Iran’s influence in the Middle East generally has been seen as a “land bridge” or corridor to the sea that stretches through Iraq and Syria to Lebanon. It has a web of proxies and mostly Shi’ite paramilitary groups that are allied with Tehran. This influence has grown since the defeat of ISIS, as Iranian-backed groups put down roots in areas from which ISIS had been removed, such as Albukamal on the border of Syria and Iraq.
Iran’s real influence comes from not just this patchwork of groups but also a third side to its power that emanates from Yemen, where Houthi rebels have been fighting an alliance led by Saudi Arabia since 2015. The rebels have become increasingly proficient in using Iranian technology, such as ballistic missiles, drones and air defense. They even downed two U.S. drones. Iranian media regularly brag about the Houthi capabilities; the Houthi slogan is “death to America, death to Israel.” Together, the Houthis, Hezbollah and Iran’s allied militias in Iraq and Syria form a triangle of power aimed at rolling back U.S. influence and laying siege to Israel.

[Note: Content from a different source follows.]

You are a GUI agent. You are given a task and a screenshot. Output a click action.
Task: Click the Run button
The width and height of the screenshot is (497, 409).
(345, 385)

For Tehran, the U.S. and Israel are key enemies, and Iran poses itself as part of the “resistance” against those allies in the region.

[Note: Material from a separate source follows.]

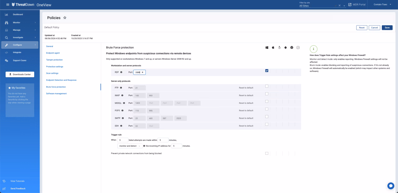
Task: Select the Android platform icon
Action: click(285, 47)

The “resistance” mostly is carried out through a sort of “good cop-bad cop” strategy of using political groups to infiltrate governments while arming militia groups. The political groups are the good cop; they feign moderation or “working in the system,” while their affiliated militias stockpile weapons. For example, Israel has accused Hezbollah of attempting to outfit its 130,000-missile arsenal with Iranian precision-guidance technology. The Israel Defense Forces recently released information about a facility belonging to Hezbollah, located in the Bekaa Valley in Lebanon, that manufactures and converts precision-guided missiles. “The facility was established a few years ago by Iran,” the IDF said.
The challenge for Israel in confronting this threat is that Iran and its allies present themselves as a kind of octopus, with so many different elements and threats that one can strike at only the highest priority targets, cutting off the most dangerous tentacles while the overall threat remains. The U.S. expressed support for Israel’s defending itself against Iran on Aug. 25, after the recent airstrikes. But Washington is reticent to engage in a conflict with Iran, or risk a conflict with Iranian-backed allies in Iraq or Syria.
Iranian-backed Shi’ite paramilitaries in Iraq have blamed the U.S. for recent airstrikes that destroyed their munitions, which the U.S. denies carrying out. But the rhetoric is part of a rising campaign of attempted intimidation against the U.S. in Iraq, which included suspending Al Hurra, a television channel that receives U.S. support.
Iran’s power in the Middle East is multi-pronged, reaching from Yemen via the Gulf of Oman to Iraq and then through Syria to Lebanon. It faces some hurdles in its consolidation of power. Its attempt to send an oil tanker to Syria in July was briefly stopped by U.K. Royal Marines who boarded the vessel in Gibraltar. When the tanker was released, the U.S. Treasury targeted it for sanctions, but it proceeded to anchor off Syria’s coastline anyway, attempting to deliver oil.
With Russia and Iran on the same side in Syria, and Iran and Turkey increasingly working together on trade, the U.S. and its allies could be at a disadvantage in the region. Overcoming Iran’s triangle of power will take a long-term approach from the U.S., Israel and others who want to see Iran’s threats diminished.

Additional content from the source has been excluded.